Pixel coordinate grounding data
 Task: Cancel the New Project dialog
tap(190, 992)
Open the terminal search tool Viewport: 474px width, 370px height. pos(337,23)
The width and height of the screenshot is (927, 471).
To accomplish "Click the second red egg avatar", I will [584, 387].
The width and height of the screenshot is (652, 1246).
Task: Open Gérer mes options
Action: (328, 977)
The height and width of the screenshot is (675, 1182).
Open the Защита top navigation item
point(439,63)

### WHAT NEEDS TO BE DONE:
Repeat the data word for word.

### REPLY:
 Task: Cancel the New Project dialog
tap(190, 992)
Open the terminal search tool Viewport: 474px width, 370px height. pos(337,23)
The width and height of the screenshot is (927, 471).
To accomplish "Click the second red egg avatar", I will [584, 387].
The width and height of the screenshot is (652, 1246).
Task: Open Gérer mes options
Action: (328, 977)
The height and width of the screenshot is (675, 1182).
Open the Защита top navigation item
point(439,63)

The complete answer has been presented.